Fitzpatrick Brothers Loses $500k OF ZURICH CLASSIC PRIZE MONEY

Matt Fitzpatrick and Alex Fitzpatrick produced one of the best stories of the PGA Tour season at the Zurich Classic of New Orleans. Two brothers, one team, 31 under par, and a victory that carried both emotional weight and serious financial reward.

According to the PGA Tour’s official payout breakdown, the Fitzpatrick brothers finished at 257, 31 under, with each player earning $1,372,750 from the Zurich Classic purse. (pgatour.com)

That number looks clean on the leaderboard. The real-world take-home figure is not.

Because the Zurich Classic is played in Louisiana and both brothers are UK-based professionals competing in the United States, the headline prize money is likely subject to significant U.S. withholding before either player sees the full amount. The IRS generally applies 30% withholding on gross U.S.-source income for nonresident foreign athletes, unless a Central Withholding Agreement reduces that amount based on net income. (IRS)

On a prize of $1,372,750 each, that federal withholding estimate alone comes to:

$411,825 per player

Louisiana also matters. The state lists a flat 3% individual income tax rate for taxable years beginning on or after January 1, 2025. (revenue.louisiana.gov) Applied broadly to the Zurich winnings, that would add roughly:

$41,183 per player

So the basic U.S. tax estimate looks like this:

CategoryEstimated amount per player
Zurich Classic prize money$1,372,750
Estimated U.S. federal withholding, 30%$411,825
Estimated Louisiana tax, 3%$41,183
Estimated total U.S. tax/withholding$453,008
Estimated amount after U.S. tax/withholding$919,742

That is where the “lost $500K” framing comes from. It is not a penalty, fine, or tournament deduction. It is the tax reality attached to a seven-figure PGA Tour payday.

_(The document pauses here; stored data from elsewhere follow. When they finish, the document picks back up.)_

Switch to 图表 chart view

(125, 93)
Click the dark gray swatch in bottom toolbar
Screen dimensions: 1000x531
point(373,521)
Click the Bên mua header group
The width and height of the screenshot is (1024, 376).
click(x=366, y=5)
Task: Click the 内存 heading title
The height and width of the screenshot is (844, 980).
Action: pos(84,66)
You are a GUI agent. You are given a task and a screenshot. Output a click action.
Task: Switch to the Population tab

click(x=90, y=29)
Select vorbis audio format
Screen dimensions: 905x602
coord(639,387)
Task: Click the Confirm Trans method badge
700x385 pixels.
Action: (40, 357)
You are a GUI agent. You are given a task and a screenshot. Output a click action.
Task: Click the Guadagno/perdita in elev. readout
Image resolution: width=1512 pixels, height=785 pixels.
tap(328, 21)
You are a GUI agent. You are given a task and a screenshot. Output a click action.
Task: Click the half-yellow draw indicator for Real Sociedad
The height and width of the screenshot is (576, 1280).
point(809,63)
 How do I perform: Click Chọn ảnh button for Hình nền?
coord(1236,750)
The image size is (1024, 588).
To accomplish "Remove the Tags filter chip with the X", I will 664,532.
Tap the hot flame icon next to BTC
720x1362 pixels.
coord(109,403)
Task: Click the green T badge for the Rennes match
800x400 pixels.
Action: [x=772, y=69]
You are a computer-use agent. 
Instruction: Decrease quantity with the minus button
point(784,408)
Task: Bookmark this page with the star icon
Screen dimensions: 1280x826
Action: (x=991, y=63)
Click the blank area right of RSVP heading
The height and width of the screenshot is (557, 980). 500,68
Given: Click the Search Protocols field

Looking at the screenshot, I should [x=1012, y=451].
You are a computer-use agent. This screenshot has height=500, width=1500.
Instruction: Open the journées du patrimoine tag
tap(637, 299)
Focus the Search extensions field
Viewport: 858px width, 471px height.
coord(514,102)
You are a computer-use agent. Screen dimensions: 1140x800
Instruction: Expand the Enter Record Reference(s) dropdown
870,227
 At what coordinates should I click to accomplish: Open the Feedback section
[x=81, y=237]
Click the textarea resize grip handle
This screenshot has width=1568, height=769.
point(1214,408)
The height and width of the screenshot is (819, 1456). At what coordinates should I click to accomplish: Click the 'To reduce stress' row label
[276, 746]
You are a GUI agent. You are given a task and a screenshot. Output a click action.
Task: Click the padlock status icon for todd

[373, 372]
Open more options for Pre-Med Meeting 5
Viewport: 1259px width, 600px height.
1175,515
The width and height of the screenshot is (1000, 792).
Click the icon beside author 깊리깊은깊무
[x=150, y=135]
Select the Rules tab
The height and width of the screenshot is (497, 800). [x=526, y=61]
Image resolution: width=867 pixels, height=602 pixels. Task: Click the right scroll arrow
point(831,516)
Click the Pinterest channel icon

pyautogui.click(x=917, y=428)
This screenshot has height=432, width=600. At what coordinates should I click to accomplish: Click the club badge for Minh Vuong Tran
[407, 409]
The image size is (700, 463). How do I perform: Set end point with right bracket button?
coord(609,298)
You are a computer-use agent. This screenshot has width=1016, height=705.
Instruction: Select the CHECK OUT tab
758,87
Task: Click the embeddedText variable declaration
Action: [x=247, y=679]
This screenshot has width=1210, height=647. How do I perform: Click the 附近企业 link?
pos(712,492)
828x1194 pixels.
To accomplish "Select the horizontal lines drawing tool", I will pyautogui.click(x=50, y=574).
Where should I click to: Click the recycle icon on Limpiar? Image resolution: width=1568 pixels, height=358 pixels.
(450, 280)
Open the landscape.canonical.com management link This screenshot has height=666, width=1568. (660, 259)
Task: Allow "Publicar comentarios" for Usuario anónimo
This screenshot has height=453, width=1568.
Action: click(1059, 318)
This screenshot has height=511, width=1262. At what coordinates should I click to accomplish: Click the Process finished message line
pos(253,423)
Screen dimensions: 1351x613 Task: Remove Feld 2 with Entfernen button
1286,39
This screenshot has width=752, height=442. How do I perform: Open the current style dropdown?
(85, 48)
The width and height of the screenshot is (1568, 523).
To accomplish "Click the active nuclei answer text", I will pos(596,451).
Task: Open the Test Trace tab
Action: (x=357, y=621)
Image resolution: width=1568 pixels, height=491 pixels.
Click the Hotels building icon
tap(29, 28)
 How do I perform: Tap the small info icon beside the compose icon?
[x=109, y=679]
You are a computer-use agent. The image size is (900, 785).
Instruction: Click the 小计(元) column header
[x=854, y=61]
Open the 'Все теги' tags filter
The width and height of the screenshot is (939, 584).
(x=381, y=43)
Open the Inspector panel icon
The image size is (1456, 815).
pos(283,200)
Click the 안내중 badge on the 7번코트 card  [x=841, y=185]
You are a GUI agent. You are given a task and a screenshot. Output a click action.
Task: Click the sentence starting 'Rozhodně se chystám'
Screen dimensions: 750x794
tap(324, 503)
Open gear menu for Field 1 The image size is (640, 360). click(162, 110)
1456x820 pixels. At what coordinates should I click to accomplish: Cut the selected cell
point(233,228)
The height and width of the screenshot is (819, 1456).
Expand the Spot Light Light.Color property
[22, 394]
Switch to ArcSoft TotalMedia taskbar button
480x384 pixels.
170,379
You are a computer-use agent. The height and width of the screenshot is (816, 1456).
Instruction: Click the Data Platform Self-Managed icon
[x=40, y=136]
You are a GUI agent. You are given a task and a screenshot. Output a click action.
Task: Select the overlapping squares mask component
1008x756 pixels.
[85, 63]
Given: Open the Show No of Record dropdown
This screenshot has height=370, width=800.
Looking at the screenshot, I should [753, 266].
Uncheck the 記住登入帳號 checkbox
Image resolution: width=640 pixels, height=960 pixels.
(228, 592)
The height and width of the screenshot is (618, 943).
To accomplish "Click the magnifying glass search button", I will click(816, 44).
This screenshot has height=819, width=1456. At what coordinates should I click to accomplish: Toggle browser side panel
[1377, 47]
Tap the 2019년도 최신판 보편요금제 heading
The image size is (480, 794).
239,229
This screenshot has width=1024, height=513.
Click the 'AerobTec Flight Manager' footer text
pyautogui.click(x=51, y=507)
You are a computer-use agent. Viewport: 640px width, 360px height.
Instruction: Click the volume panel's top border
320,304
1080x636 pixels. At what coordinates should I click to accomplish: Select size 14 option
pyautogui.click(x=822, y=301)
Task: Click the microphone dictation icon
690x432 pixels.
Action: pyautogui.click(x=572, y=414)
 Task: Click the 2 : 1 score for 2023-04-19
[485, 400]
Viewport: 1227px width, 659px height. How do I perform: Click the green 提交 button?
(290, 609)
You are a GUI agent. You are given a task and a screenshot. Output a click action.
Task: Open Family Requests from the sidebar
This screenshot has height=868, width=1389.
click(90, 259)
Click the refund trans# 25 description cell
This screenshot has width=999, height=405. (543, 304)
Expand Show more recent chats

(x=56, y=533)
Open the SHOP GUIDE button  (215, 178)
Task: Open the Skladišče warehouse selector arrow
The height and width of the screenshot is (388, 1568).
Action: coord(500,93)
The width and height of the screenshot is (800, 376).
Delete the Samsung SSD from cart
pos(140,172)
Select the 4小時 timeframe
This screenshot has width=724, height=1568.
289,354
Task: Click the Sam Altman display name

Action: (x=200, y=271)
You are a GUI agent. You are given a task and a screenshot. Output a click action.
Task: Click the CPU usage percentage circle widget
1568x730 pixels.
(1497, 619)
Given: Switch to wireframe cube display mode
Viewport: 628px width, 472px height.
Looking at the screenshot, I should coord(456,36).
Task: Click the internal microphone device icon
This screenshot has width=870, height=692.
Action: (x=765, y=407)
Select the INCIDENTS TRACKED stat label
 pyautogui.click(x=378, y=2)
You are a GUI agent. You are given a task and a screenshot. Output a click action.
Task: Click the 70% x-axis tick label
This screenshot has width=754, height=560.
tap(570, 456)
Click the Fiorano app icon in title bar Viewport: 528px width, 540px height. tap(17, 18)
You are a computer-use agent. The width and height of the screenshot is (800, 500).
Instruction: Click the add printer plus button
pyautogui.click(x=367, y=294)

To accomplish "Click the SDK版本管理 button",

There are also important caveats. Tournament tax situations for international players can be more complicated than a straight percentage calculation. Travel expenses, caddie fees, agent fees, tax treaties, and the player’s final UK tax position can all affect the ultimate number. A Central Withholding Agreement can also reduce U.S. withholding when approved, because it is designed to estimate tax on net income rather than simply taking 30% from gross receipts. (IRS)

Still, the broad picture is clear: the Fitzpatrick brothers won big in New Orleans, but the tax bill is big as well.

For Alex Fitzpatrick, the value of the week extends well beyond the bank account. Reports noted that the victory secured him a PGA Tour card through 2028 and major exemptions, making the Zurich Classic a career-changing win rather than simply a one-week payday.

For Matt Fitzpatrick, it was another high-profile PGA Tour title. For the brothers together, it was a rare family moment at the top level of professional golf.

The purse number will grab attention. The tax number will drive the viral posts. But the real story is this: the Fitzpatricks walked away from TPC Louisiana with a trophy, a seven-figure payday each, and a win that carries far more long-term value than the amount left after withholding.